Subject: The Lazy Bum's Metapackaging for Package Management (with patches)
To: None <tech-pkg@netbsd.org>
From: J Chapman Flack <flack@cs.purdue.edu>
List: tech-pkg
Date: 03/20/2005 16:44:22
Hi,

I'm wondering if anybody would like to pick apart the bsd.pkg.mk patches
attached below.  They make bin-install do more what I always thought it
would do, but I don't know if they'd change behavior somebody else relies
on.

I'd been thinking for a while of writing some bare-bones script that would
contain the list of packages I want on a system ... something only a little
more sophisticated than for i in foo bar baz; do cd $i&&make bin-install; done.
Something that would speed setting up a new system, or just provide a fast
reliable scorch-and-bin-install-everything-again solution when some tiny
version bump propagates everywhere.

It finally dawned on me that what I really wanted wasn't to write my own script
but to make the best use of the pkgsrc tools by writing a metapackage - nothing
but a /usr/pkgsrc/local/mymachine/Makefile with DEPENDS+= all the packages I
care about, and roughly nothing else.  Then one 'make bin-install' finds all of
those and their prerequisites, using binaries where available and building when
needed.

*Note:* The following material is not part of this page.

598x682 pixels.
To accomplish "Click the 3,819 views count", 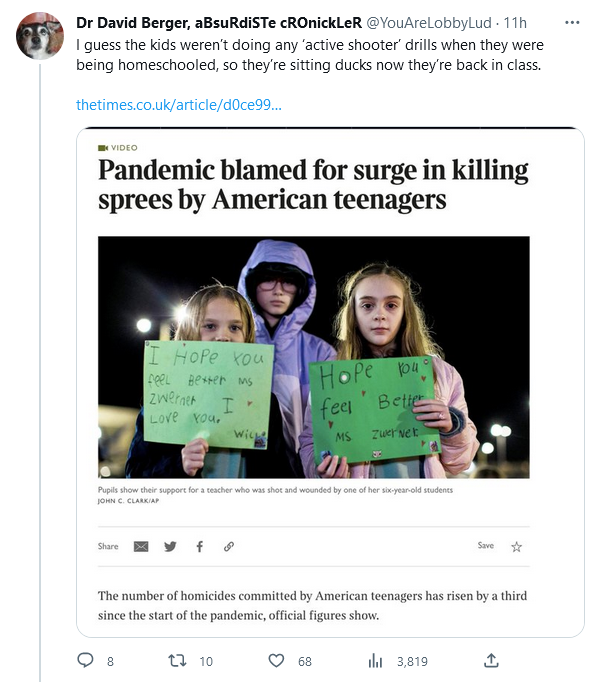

Adding a new package is just adding a DEPENDS+= line and make deinstall
bin-install, where deinstall only removes the (empty) mymachine package, and
bin-install detects the missing new package and adds it, and the Makefile is the
up-to-date record of the packages wanted.  Scorching the earth and reinstalling
is just pkg_delete mymachine && make bin-install.  pkg_info -S mymachine is
the total size of wanted packages and prerequisites, and anything shown by
pkg_info -R that isn't required by mymachine was a build-prerequisite no
longer needed.  And the mymachine Makefile is short enough even to type in
when setting up a new machine, then type make bin-install and watch it go.

It was easy enough to get started, but I wound up with some bsd.pkg.mk
patches to suggest that make it work more smoothly.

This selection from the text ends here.